──────── DOCUMENT SEGMENT

Admittedly, much of this increase in sales has been in direct response to the foreign policy misadventures of the previous administration. But this gets at a key point: unlike, say, jet fighters, helicopters, or guided missiles, small arms are low-maintenance, incredibly cheap, and easy to store, transfer, and conceal. Thus, they tend to wander from the hands of a given allied nation’s establishment “arms bourgeoisie”. Small arms are easily seized and turned to new uses. After all, the lethality of ISIS fighters in Syria and Iraq has been dramatically magnified by their possession of thousands of M-16s and M-4s that the US originally sold to the Iraqi army. Some of these are now available for sale to the highest bidder, on Iraqi Facebook groups.

Meanwhile, back home, debates over guns in the US have become inextricably mingled with debates over terrorism, but in a typically blinkered way. Democrats cudgel Republicans with the image of AR-15-wielding mass shooters pledging allegiance to ISIS (despite those shooters’ inevitably all-too-American profile). Senators Chris Murphy, Elizabeth Warren, and Harry Reid have all co-signed the allegation that the GOP “wants to sell weapons to ISIS,” but ISIS, in the Middle East at least, has had little problem acquiring US arms. What matters for political purposes is pandering to the fear that “ISIS” will acquire arms here.

For her part, Hillary Clinton has called for a renewed Assault Weapons Ban, to keep “weapons of war off our streets.” She has also backed a lawsuit by the families of Sandy Hook shooting victims against Remington Arms, whom, the suit alleges, marketed the AR-variant used in the massacre “in a militaristic fashion.” Of course, in her role as Secretary of State, Senator Clinton approved the sale of thousands of assault rifles to our “partners” in Iraq and Afghanistan, including a 2011 contract of $4.2 million for Remington specifically. The outrage is over whose “streets” such weapons wind up on, and where the “militarism” of the arms industry comes to roost.

All of this means that connections between America’s implication in violence abroad and violence at home are foreclosed from the get-go; the more troubling answers to the question of how “a weapon used in Vietnam and streets of Fallujah” ended up in an elementary school Connecticut are easily deferred when blame can be tidily left at the door of a single manufacturer. But we shouldn’t be surprised. The American capacity to wash our hands of blood while simultaneously pointing fingers is nonpareil; when it comes to small arms, our exceptionalism is so much NIMBYism. Not on “our” streets – but yes, by all means, on yours.

────────────────
──────── MATERIAL SHOWN

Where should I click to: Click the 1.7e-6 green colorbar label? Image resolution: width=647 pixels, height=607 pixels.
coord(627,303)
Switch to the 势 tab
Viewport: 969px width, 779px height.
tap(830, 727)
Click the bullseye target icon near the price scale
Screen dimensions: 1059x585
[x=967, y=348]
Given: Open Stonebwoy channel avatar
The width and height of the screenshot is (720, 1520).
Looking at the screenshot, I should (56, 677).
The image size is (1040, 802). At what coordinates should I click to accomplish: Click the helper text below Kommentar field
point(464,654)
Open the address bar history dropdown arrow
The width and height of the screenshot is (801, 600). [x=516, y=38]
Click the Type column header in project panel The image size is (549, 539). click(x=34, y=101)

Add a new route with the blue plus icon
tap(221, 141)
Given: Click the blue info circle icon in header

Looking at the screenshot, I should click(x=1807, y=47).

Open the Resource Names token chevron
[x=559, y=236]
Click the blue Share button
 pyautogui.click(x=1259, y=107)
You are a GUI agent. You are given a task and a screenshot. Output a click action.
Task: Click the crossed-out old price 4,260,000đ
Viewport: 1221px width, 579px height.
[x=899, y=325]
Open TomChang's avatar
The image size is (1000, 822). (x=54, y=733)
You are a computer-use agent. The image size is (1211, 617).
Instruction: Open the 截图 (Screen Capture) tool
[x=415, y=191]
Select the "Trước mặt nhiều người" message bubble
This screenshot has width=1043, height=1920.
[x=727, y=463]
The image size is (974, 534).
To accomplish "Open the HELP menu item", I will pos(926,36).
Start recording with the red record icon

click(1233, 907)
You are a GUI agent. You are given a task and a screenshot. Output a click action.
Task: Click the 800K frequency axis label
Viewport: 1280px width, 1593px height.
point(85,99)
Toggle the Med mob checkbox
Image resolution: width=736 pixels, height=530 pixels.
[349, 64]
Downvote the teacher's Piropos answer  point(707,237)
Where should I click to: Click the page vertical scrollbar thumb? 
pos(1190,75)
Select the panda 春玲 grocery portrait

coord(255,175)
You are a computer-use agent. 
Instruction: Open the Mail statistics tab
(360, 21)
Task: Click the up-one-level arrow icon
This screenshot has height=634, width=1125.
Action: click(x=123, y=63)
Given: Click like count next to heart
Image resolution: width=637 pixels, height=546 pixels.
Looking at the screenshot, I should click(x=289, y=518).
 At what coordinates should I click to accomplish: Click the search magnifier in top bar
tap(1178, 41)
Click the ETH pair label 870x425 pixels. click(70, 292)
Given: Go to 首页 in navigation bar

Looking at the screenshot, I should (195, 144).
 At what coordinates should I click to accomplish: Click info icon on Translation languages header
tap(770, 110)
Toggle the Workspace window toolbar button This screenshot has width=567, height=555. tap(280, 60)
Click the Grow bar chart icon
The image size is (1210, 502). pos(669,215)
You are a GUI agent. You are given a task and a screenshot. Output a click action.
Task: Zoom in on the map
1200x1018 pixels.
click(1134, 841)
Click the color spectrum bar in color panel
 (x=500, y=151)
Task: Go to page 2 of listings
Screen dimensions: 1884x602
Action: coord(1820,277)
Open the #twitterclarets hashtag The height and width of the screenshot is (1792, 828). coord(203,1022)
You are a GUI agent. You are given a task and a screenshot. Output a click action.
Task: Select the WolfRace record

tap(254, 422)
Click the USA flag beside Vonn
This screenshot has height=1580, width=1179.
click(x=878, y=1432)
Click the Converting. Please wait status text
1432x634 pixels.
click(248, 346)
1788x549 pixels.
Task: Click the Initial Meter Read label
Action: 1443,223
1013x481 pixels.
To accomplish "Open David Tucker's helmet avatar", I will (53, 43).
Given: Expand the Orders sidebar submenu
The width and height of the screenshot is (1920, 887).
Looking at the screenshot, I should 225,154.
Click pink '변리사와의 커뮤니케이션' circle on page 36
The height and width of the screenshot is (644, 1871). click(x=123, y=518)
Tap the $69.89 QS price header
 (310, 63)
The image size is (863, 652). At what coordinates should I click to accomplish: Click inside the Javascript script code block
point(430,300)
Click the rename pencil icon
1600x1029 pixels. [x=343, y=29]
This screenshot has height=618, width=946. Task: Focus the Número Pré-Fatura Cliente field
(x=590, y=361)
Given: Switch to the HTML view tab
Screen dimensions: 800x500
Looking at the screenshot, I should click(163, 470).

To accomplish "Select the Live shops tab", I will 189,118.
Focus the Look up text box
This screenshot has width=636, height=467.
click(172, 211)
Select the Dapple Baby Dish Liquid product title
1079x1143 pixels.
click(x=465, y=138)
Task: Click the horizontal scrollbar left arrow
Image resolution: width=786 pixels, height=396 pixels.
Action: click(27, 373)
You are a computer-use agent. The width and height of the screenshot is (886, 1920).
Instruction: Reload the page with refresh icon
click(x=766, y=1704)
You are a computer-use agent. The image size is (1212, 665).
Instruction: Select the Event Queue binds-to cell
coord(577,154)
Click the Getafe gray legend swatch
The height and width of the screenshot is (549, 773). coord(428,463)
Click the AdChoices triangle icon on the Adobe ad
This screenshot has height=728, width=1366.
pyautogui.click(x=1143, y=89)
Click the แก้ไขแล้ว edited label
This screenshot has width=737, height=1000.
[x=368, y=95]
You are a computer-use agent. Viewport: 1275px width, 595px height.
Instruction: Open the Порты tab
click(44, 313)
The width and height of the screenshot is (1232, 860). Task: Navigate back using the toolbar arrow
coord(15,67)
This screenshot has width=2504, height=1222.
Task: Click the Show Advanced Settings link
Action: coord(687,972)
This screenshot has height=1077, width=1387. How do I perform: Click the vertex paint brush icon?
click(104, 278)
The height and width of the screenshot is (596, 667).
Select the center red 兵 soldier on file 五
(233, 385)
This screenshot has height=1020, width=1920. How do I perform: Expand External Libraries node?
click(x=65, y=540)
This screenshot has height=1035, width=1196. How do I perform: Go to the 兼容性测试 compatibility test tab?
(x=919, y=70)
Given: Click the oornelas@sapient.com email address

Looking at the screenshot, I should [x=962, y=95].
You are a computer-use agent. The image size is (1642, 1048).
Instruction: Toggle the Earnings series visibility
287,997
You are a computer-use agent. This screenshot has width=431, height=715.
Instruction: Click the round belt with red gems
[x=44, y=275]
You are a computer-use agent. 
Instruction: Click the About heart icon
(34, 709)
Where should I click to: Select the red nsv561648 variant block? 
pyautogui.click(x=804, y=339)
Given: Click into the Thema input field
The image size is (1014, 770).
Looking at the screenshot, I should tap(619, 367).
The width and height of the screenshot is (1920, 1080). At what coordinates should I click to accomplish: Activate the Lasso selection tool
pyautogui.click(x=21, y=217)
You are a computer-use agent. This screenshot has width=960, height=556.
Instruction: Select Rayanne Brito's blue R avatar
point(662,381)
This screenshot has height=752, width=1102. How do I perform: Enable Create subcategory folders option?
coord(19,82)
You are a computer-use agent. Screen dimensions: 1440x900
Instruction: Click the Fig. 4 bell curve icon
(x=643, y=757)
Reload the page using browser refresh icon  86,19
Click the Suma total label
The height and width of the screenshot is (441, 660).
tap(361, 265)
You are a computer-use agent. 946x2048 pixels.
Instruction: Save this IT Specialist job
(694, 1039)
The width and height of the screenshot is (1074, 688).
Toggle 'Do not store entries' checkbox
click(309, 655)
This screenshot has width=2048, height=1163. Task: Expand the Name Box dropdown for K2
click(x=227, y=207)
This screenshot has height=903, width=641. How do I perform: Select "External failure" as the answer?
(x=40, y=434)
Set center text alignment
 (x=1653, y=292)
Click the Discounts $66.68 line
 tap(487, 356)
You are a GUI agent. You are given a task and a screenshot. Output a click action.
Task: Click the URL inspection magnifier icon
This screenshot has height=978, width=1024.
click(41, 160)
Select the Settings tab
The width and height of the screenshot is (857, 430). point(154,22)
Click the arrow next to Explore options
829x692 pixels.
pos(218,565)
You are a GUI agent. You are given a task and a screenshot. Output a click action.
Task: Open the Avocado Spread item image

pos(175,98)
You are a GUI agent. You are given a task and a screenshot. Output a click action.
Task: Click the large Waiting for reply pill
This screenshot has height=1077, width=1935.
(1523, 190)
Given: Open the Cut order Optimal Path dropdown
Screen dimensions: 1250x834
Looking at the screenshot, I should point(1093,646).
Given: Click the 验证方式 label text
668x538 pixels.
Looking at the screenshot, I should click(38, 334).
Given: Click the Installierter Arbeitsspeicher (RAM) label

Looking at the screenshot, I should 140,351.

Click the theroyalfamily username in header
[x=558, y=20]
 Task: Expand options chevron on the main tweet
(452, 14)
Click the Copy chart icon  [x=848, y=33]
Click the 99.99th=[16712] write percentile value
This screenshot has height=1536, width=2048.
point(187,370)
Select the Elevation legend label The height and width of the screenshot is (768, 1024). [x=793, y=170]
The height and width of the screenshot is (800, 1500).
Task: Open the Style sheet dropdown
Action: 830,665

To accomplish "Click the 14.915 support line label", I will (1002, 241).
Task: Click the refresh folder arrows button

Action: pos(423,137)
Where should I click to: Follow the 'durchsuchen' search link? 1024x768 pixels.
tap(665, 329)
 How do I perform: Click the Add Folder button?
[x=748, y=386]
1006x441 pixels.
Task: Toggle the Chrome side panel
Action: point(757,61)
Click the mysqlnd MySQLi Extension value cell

────────────────

### EXERCISE SET
A. Answer each question from the text about small arms:
(i) To whom did the US originally sell the M-16s and M-4s now held by ISIS fighters?
(ii) Which three senators co-signed the allegation that the GOP "wants to sell weapons to ISIS"?
(iii) What was the value of the 2011 contract for Remington?
B. Transcribe the passage of the small arms text between "For her part, Hillary" and "comes to roost.", inclusive.
Rely only on the text about small arms for what comes next.

### RESPONSES BY TASK
A.
(i) The Iraqi army
(ii) Chris Murphy, Elizabeth Warren, and Harry Reid
(iii) $4.2 million

B.
For her part, Hillary Clinton has called for a renewed Assault Weapons Ban, to keep “weapons of war off our streets.” She has also backed a lawsuit by the families of Sandy Hook shooting victims against Remington Arms, whom, the suit alleges, marketed the AR-variant used in the massacre “in a militaristic fashion.” Of course, in her role as Secretary of State, Senator Clinton approved the sale of thousands of assault rifles to our “partners” in Iraq and Afghanistan, including a 2011 contract of $4.2 million for Remington specifically. The outrage is over whose “streets” such weapons wind up on, and where the “militarism” of the arms industry comes to roost.